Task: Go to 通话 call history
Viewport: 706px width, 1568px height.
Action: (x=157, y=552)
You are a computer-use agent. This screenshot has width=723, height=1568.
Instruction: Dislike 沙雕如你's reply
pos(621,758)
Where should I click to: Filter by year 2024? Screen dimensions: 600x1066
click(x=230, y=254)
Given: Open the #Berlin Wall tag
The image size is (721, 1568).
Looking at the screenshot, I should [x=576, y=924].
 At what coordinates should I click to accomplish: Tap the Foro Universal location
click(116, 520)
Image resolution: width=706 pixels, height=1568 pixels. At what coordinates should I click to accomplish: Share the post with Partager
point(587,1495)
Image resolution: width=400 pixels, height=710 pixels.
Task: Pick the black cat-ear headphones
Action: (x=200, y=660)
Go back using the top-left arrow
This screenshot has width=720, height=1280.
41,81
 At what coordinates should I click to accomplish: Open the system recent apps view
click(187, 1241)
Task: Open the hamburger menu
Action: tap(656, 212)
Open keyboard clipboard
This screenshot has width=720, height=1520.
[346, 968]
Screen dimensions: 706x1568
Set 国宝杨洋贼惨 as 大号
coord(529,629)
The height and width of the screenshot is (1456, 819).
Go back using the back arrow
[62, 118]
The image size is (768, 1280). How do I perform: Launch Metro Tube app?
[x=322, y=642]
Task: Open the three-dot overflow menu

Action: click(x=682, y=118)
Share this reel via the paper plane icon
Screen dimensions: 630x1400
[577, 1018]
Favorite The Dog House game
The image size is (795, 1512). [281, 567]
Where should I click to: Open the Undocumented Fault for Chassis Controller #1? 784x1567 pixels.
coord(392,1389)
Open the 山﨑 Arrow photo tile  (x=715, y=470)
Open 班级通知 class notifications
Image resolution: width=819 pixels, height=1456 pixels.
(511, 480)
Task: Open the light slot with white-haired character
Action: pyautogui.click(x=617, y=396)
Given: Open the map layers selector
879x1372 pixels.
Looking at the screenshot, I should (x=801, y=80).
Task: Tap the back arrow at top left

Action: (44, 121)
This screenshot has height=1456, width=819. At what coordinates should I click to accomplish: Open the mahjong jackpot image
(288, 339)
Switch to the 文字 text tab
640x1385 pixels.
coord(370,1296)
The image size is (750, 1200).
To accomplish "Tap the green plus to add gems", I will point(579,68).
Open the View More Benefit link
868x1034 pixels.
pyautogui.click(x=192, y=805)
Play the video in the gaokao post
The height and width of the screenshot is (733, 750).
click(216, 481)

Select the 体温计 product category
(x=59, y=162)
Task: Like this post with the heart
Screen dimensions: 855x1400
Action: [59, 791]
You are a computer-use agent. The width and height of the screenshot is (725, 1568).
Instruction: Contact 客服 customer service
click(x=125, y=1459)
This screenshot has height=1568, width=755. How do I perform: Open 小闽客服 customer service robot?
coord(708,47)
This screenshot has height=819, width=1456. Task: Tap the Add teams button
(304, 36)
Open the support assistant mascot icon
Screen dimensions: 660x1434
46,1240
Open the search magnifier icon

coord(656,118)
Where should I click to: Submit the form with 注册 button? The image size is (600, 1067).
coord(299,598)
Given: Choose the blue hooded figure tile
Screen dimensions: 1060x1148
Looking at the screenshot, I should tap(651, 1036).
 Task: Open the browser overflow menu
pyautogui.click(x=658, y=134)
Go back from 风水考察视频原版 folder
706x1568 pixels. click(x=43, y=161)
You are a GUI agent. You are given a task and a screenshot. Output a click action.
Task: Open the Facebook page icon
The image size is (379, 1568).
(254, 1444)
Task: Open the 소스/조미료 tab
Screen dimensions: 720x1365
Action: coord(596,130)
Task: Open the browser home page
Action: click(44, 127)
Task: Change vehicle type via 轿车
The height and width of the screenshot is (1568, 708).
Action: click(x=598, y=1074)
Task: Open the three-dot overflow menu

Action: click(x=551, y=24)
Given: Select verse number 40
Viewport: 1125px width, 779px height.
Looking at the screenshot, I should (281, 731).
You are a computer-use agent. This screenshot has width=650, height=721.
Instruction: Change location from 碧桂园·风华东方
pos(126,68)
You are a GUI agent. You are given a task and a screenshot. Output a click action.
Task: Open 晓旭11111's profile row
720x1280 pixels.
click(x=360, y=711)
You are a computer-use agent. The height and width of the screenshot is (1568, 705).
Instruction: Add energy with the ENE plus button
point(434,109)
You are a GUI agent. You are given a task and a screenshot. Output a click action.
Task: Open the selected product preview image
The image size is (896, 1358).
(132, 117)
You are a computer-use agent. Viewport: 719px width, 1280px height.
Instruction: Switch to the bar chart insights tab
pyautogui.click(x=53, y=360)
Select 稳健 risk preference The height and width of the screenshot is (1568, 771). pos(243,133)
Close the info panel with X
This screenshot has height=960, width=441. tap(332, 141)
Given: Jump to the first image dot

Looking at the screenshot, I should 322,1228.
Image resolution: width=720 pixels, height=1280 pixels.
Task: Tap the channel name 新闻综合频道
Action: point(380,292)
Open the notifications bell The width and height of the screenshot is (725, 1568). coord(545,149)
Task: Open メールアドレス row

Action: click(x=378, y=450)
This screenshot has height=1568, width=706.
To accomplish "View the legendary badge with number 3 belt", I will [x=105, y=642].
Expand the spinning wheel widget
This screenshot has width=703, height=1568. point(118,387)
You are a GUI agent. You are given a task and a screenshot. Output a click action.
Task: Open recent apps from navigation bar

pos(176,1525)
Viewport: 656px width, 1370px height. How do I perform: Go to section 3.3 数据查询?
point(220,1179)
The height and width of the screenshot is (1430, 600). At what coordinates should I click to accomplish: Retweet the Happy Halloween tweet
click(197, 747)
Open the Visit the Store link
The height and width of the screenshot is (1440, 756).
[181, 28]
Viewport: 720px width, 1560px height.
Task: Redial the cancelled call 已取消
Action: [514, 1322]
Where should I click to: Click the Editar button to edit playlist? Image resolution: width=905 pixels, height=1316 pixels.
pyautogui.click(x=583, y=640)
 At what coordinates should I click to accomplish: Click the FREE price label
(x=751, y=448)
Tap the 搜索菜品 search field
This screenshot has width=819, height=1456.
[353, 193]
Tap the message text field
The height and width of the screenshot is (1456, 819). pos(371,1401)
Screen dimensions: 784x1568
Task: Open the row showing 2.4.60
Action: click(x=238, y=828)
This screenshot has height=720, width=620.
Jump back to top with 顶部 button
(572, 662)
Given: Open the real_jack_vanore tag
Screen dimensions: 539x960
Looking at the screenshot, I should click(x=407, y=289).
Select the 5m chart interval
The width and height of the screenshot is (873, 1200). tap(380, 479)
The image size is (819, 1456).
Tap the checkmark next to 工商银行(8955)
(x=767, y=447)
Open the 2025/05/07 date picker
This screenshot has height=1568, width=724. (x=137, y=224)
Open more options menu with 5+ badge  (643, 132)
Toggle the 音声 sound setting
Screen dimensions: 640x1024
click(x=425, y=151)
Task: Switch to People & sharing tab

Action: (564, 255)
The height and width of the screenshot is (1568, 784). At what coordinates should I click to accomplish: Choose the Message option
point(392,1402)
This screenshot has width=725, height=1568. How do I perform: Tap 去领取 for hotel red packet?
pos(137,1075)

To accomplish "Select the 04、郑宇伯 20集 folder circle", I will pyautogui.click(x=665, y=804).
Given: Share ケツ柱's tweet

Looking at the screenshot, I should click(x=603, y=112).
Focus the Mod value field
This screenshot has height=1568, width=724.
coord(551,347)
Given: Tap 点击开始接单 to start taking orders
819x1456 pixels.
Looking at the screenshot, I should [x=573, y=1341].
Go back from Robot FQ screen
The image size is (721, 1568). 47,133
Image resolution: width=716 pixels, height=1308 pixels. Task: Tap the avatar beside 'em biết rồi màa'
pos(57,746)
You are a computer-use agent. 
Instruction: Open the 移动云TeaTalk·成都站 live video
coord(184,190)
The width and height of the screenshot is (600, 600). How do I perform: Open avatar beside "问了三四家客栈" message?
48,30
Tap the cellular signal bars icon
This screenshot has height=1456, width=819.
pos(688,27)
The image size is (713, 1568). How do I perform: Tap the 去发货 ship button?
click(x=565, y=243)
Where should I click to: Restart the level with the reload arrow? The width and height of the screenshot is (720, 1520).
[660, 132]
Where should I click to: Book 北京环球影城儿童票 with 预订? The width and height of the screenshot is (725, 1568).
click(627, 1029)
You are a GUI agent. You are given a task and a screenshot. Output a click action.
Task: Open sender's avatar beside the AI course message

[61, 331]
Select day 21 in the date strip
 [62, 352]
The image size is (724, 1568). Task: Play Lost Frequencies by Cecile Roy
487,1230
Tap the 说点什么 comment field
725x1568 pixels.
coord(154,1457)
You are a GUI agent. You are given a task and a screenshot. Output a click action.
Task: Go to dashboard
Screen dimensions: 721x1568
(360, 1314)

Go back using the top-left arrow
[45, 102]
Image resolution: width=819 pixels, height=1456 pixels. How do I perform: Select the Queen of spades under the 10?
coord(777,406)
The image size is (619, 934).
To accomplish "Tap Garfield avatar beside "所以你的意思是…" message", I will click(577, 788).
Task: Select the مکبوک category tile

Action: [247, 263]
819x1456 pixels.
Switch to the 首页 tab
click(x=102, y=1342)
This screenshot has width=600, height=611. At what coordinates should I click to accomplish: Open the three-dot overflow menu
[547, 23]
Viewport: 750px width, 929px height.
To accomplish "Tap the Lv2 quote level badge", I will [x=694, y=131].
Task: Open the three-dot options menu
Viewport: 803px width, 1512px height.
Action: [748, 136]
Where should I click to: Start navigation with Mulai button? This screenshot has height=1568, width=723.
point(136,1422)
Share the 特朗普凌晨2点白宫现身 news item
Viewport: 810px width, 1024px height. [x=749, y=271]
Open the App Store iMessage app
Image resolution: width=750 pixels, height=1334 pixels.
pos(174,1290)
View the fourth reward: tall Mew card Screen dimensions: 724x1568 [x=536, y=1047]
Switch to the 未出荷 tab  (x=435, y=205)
* * * *
■ **What you should do**
Reproduce the listing verbatim from its first line through the line containing "click(x=230, y=254)", including both of those lines.

■ **Task output**
Task: Go to 通话 call history
Viewport: 706px width, 1568px height.
Action: (x=157, y=552)
You are a computer-use agent. This screenshot has width=723, height=1568.
Instruction: Dislike 沙雕如你's reply
pos(621,758)
Where should I click to: Filter by year 2024? Screen dimensions: 600x1066
click(x=230, y=254)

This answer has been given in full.